TL;DR — Skip to the numbers if you’re in a hurry

  • The wall is real — and hardware-specific
    • Mac mini M4 Pro: hits it at ~18K tokens. Past that, processing a single input can take 20 minutes.
    • MacBook Pro M5 Max: doesn’t hit it until ~45K tokens — 2.5× further.
  • The speed gap is large
    • At 25K tokens: MBP generates output 4.7× faster than the Mini.
    • MBP at 35K tokens is still faster to process than the Mini at 4K tokens.
  • The wall is a memory bandwidth limit, not a bug
    • Mini: a sharp wall — cross it and performance collapses.
    • MBP: a gentle ramp — performance degrades slowly above the limit.
  • New operational ceilings: Mini <18K tokens · MBP <40K tokens

Every claim on this blog rests on a measurement. And until today, every measurement rested on one machine: the Mac mini M4 Pro.

The 22K token ceiling in ADR-002. The prefill cliff between 25K and 35K tokens from Incident 003. The ~41 t/s generation baseline. The Router/Reducer cascade’s safe operating window. All of it was measured on a single chip, in a single thermal environment, at a single point in time — and treated as architectural truth.

When a MacBook Pro M5 Max entered the environment, the honest question became: are these constants? Or are they properties of one machine?

Experiment 007 is the answer.


The Wager

We pre-registered four hypotheses before running a single benchmark.

H1 (primary): The MacBook Pro M5 Max yields materially higher generation throughput and/or a higher prefill cliff threshold, due to increased memory bandwidth in the Max die.

H2 (throughput): Gen t/s at medium context improves by ≥10% on the MBP.

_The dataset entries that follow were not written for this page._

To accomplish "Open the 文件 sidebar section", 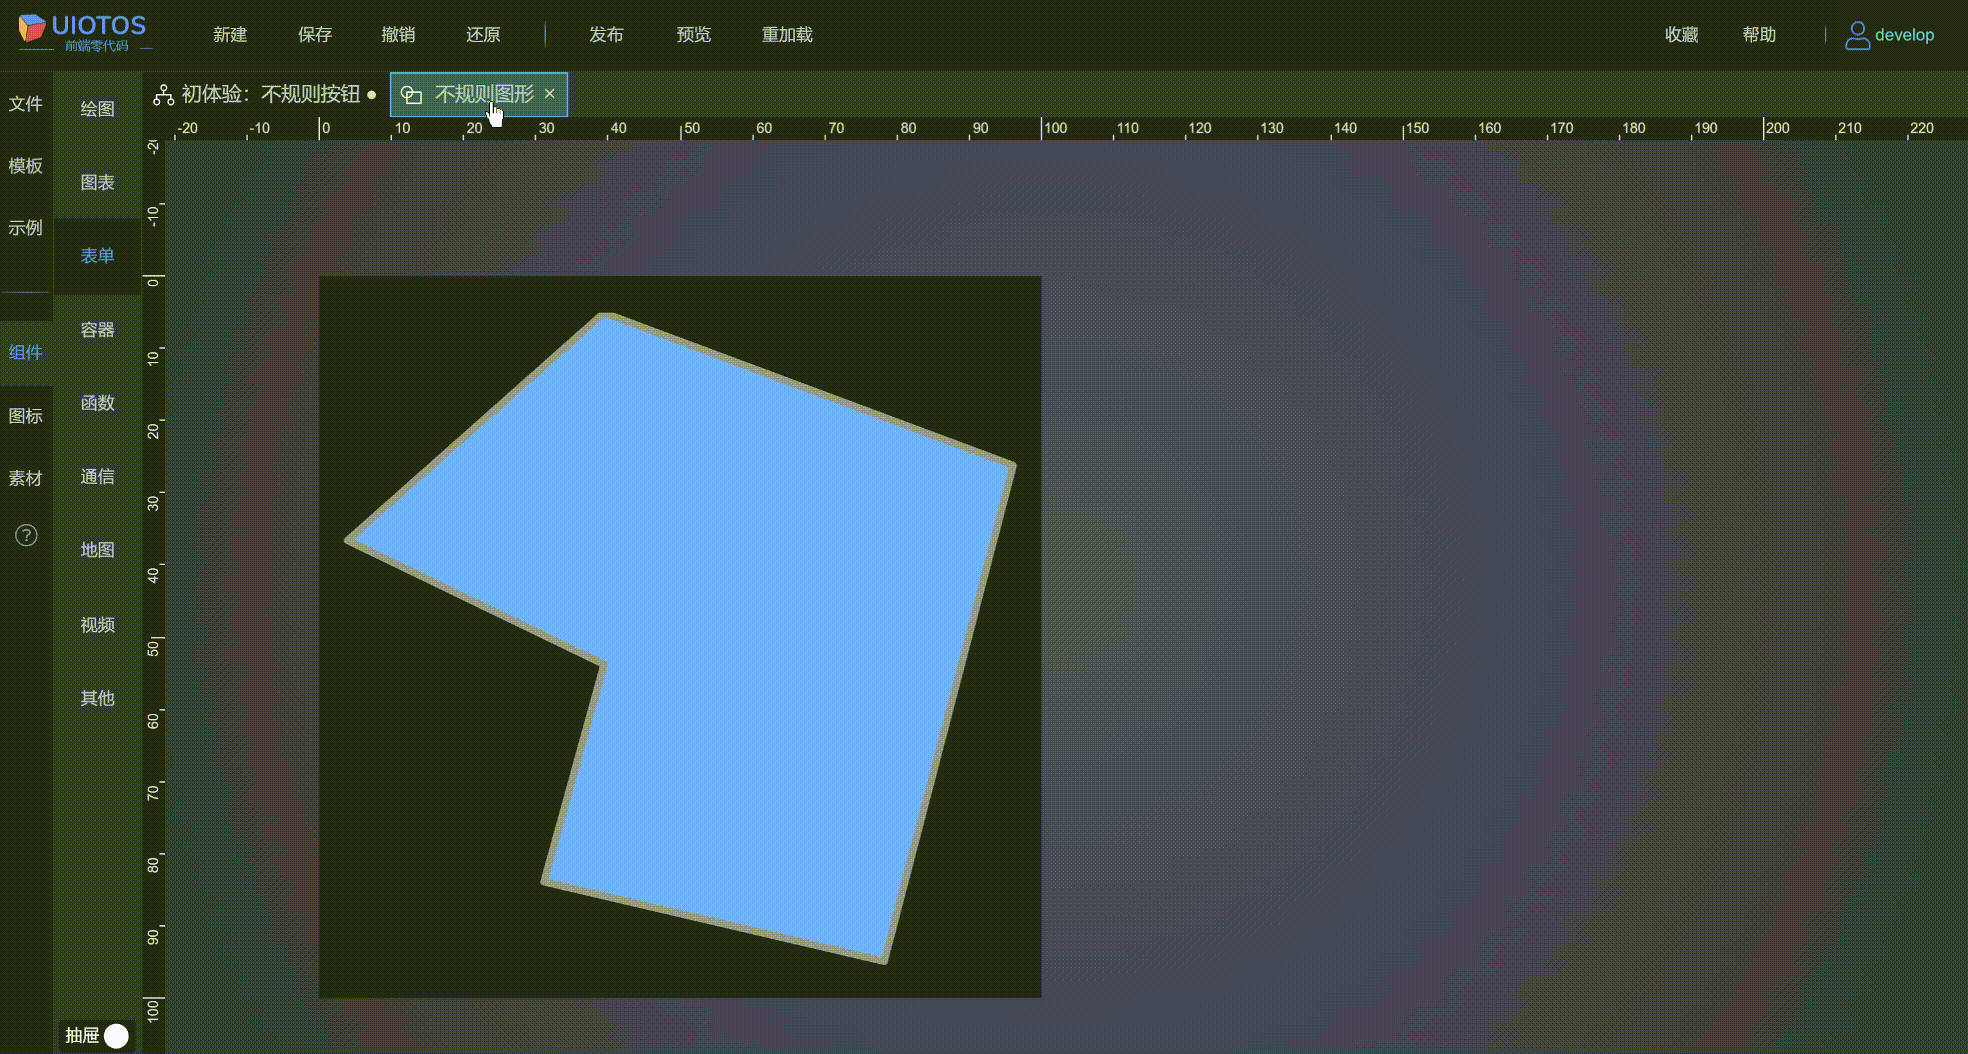I will pyautogui.click(x=26, y=104).
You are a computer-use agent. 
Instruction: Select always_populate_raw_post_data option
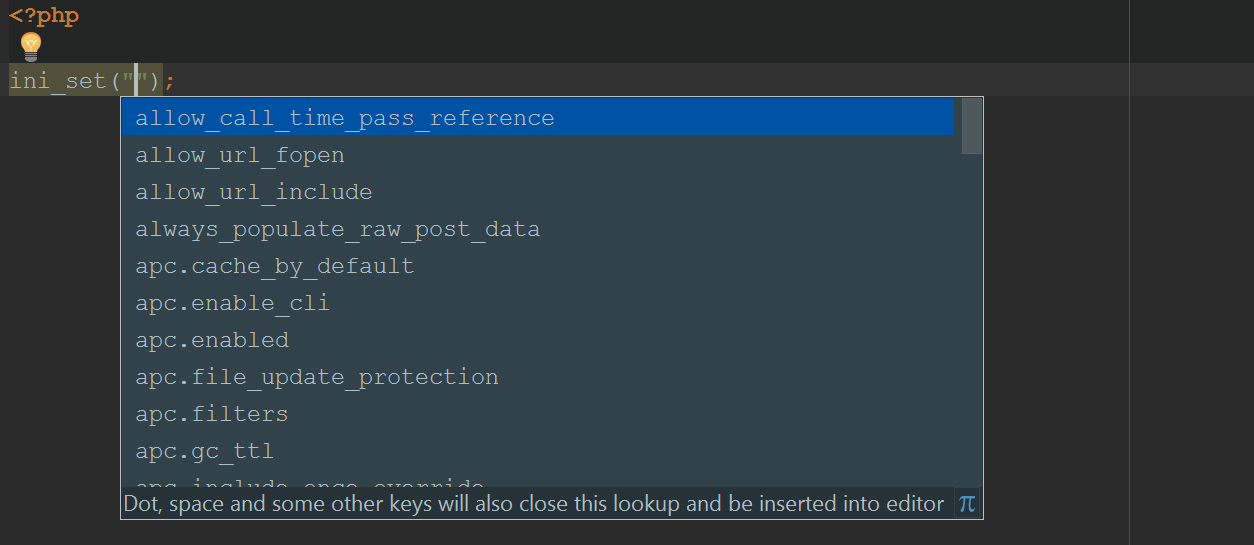click(x=538, y=229)
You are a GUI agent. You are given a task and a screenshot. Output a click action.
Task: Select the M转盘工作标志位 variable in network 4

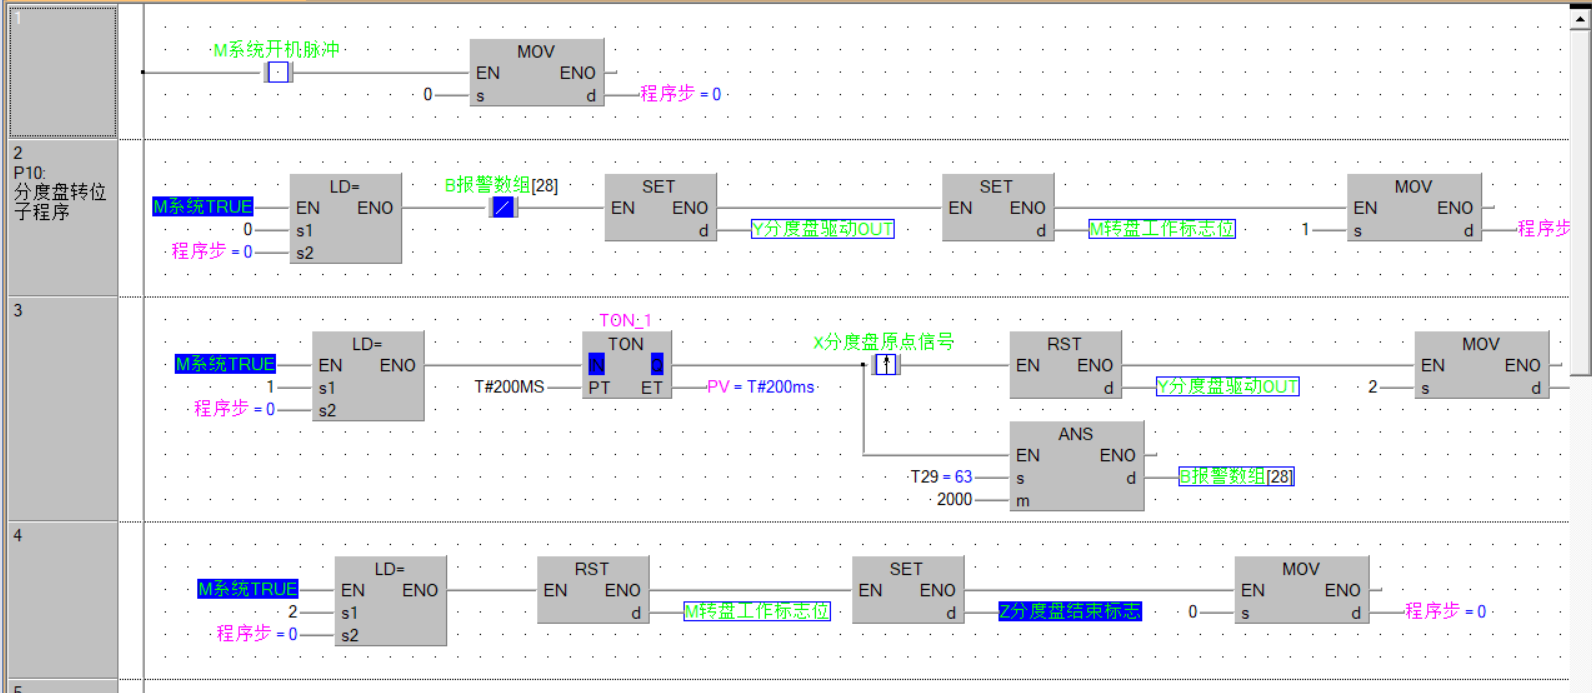pyautogui.click(x=756, y=611)

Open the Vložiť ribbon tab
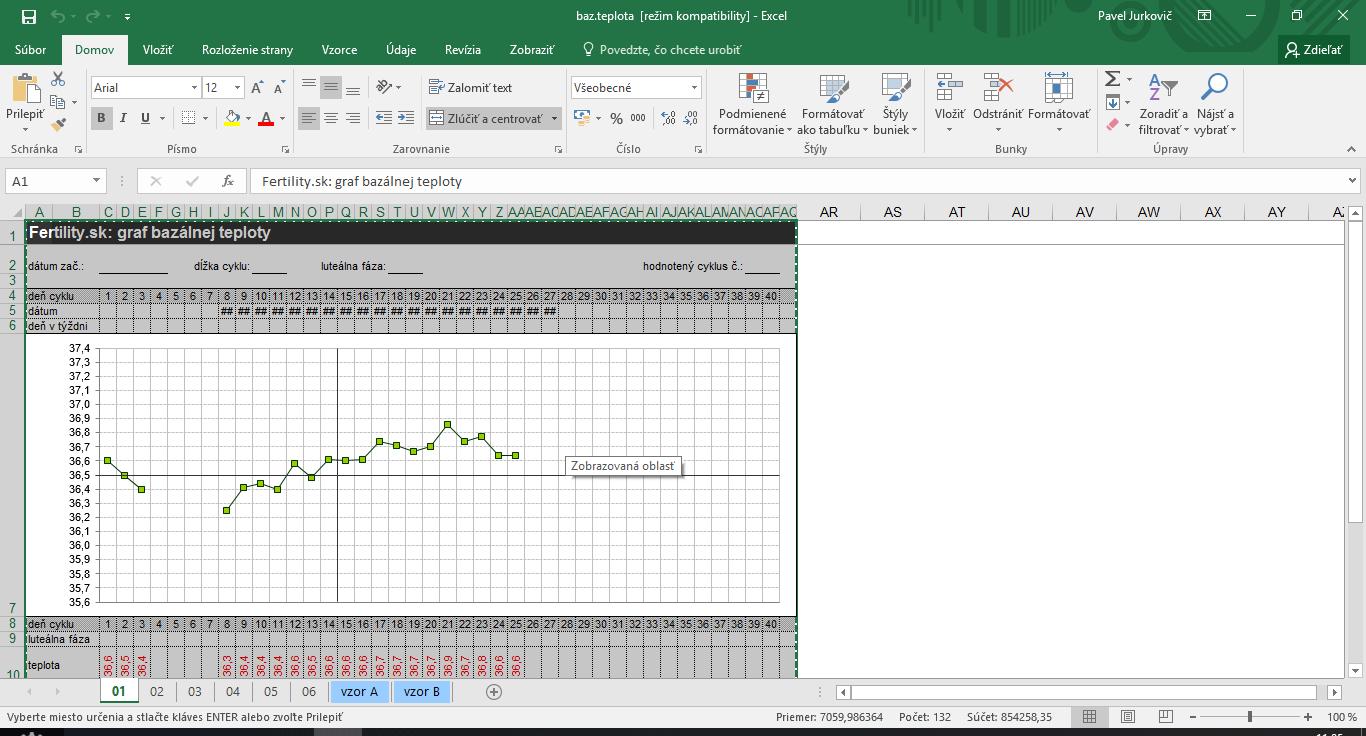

H3 (adversarial): Sustained laptop thermals degrade MBP performance relative to the Mini’s whisper-quiet, desktop-class thermal steady state.

H4 (cascade): The Router/Reducer cascade produces consistent, grounded answers on both machines — only latency differs.

The pre-registered falsification criteria for H1: rejected if MBP gen t/s falls within ±5% of the Mini’s baseline across ≥4 of 5 context sizes.

Spoiler: H1 was not rejected.


The Setup

The protocol was identical on both machines. Same model weights (gemma4:26b, Q4_K_M). Same Ollama version (0.20.2). Same environment variables. Same fixtures — synthetic English-text padding prompts at calibrated token counts, committed before the first run and never modified. AC power throughout.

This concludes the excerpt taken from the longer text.